Toward more optimal birth outcomes

Women want to have a good birth, in which both they and the baby are healthy and happy at the end. For most women, the optimal birth outcome is a spontaneous vaginal birth (SVB), one without forceps or a vacuum. Some women may be surprised to learn that the hospital where they give birth has a significant effect on the kind of birth they will have.
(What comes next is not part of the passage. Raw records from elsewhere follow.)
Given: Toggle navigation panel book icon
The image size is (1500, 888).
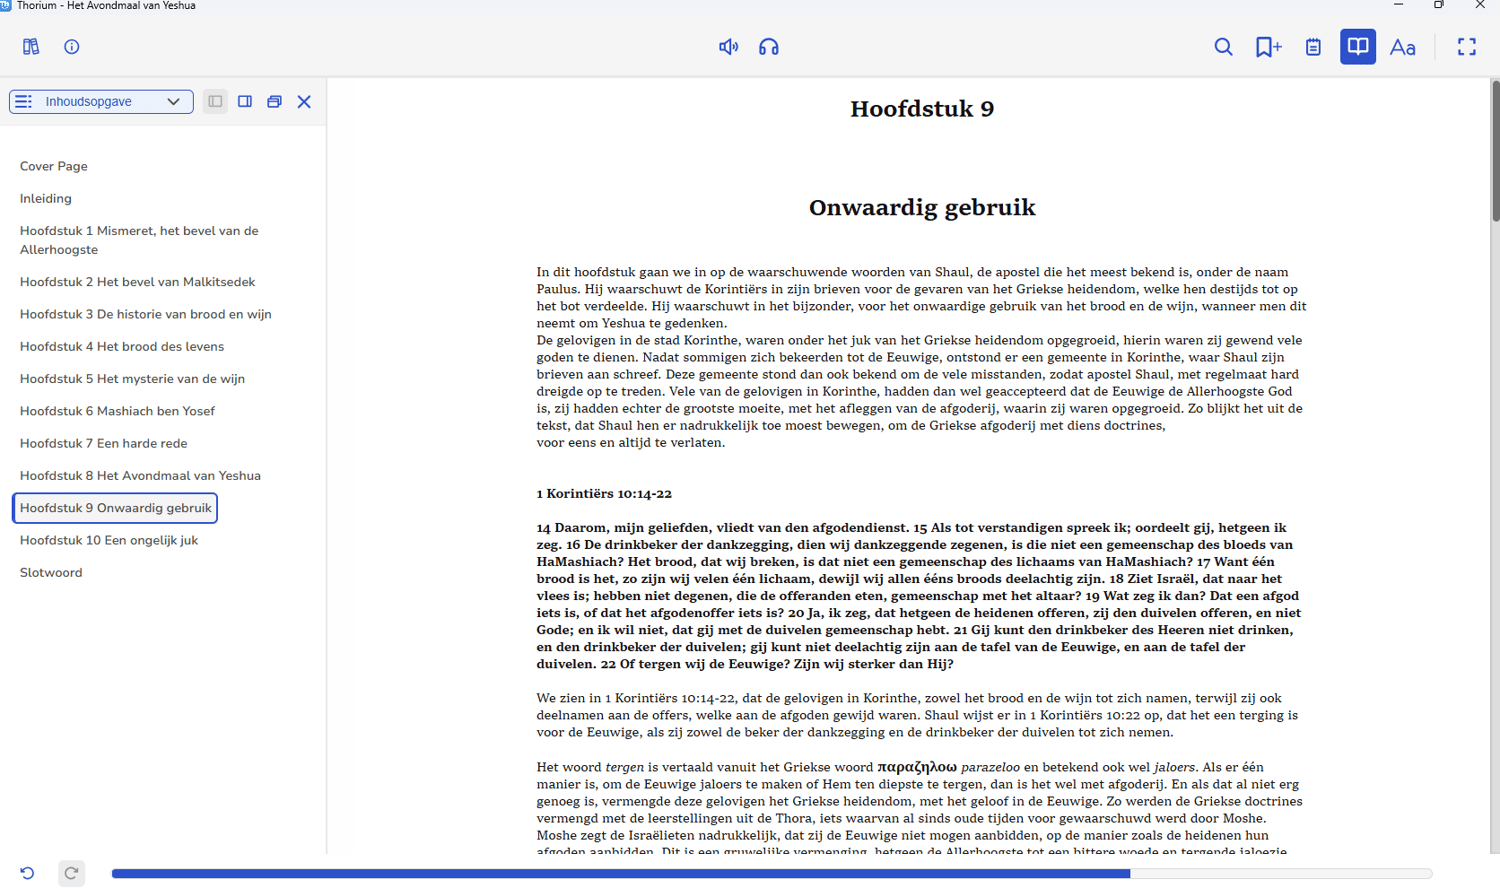Looking at the screenshot, I should tap(1358, 47).
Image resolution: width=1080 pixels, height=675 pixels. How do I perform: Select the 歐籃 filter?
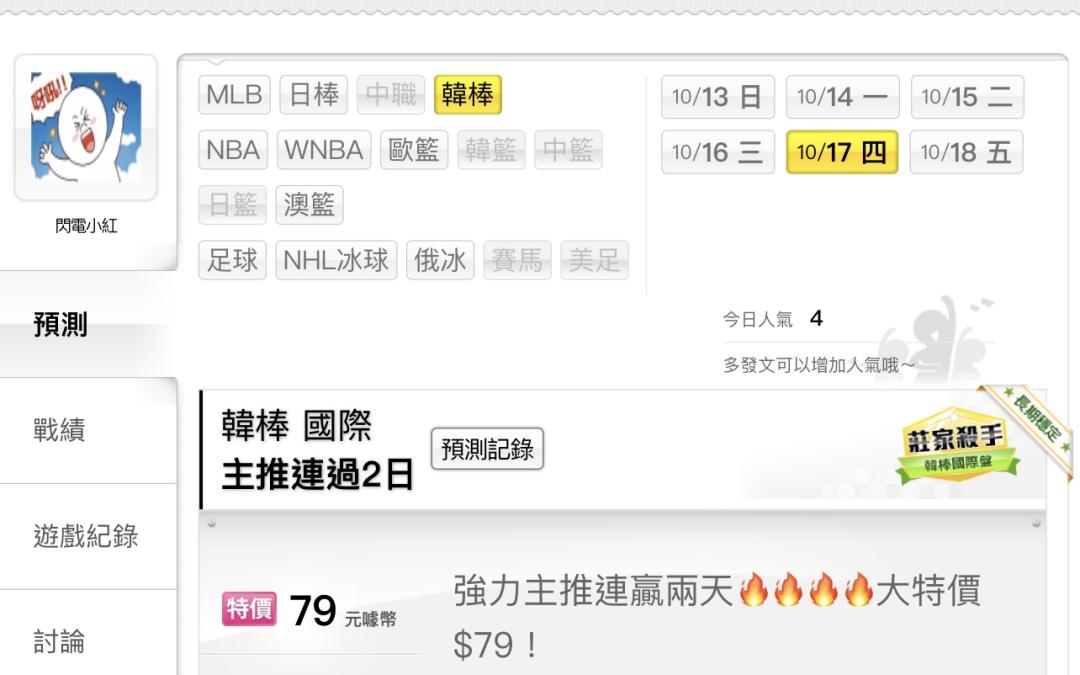click(414, 149)
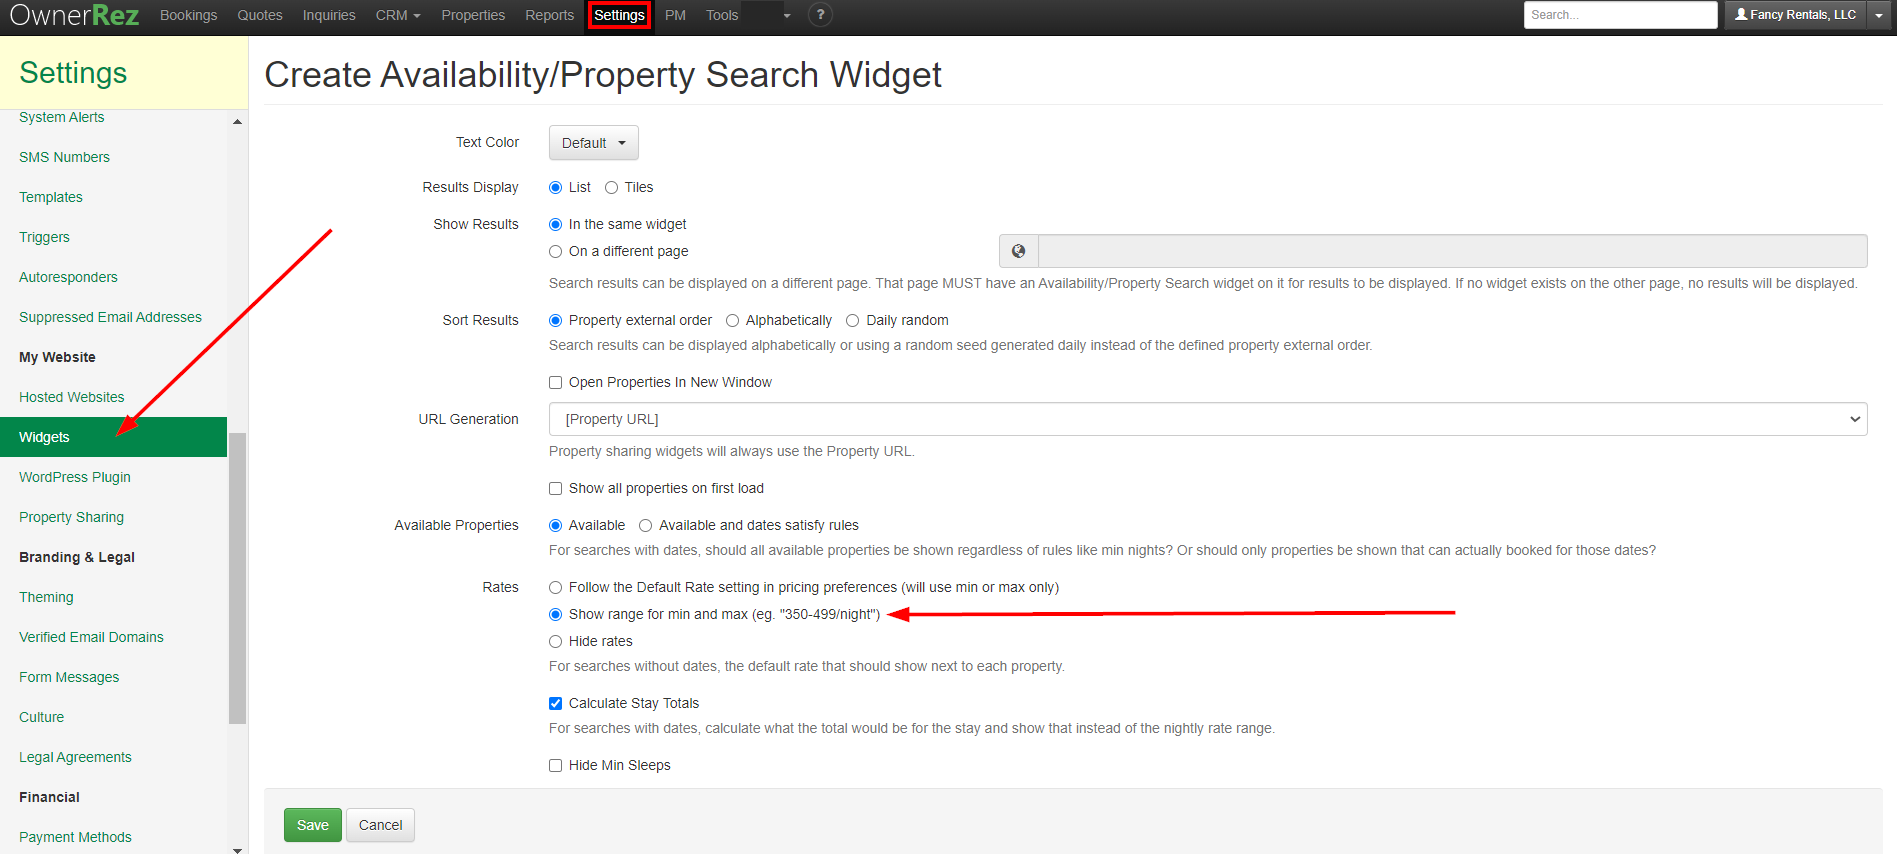The width and height of the screenshot is (1897, 854).
Task: Open the Property Sharing sidebar link
Action: (71, 517)
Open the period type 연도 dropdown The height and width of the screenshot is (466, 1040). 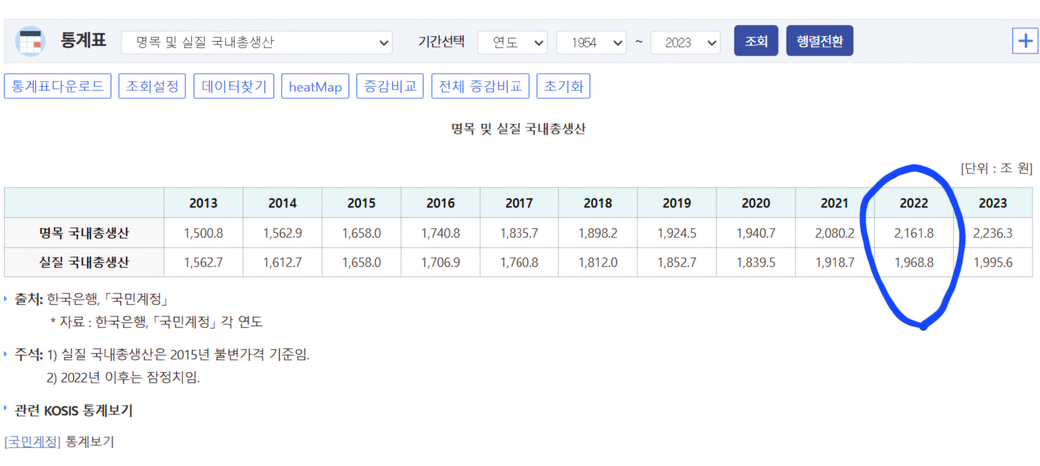512,42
In a new study of nearly 500 hospitals in four states in 2016, Penn Nursing’s Eileen Lake and Rebecca Clark find that SVB rates vary widely, even for women at low risk for cesarean section.

Newborn baby with finger in its mouth swaddled in a blanket.

Using hospital discharge abstracts from California, Pennsylvania, New Jersey, and Florida, the researchers found that overall, the average SVB rate was 61.1%, which varied from 16.8% to 79.9% by hospital; for low-risk women (defined as having a single, at-term, head down fetus), the average SVB rate was 78%, which varied from 34.6% to 93.3% by hospital.

The variation in overall and low-risk SVB rates cut across all hospital characteristics. For example, hospitals where less than 60% of low-risk women had an SVB were found in all four states, in both rural and metropolitan areas, and among all bed size and birth volume categories. At the other end of the spectrum, hospitals where more than 90% of low-risk women had an SVB, were also found across all areas and hospital categories.

These findings suggest that poor maternal outcomes are found where excellence would be expected due to plentiful resources. They also suggest that excellent maternal outcomes are possible in all hospital settings.

The study is the first to assess hospital SVB rates rather that their corollary, cesarean rates. This is important for further work on interventions, because quality improvement initiatives that focus on encouraging SVBs may target different factors from those that focus on decreasing the cesarean birth rate.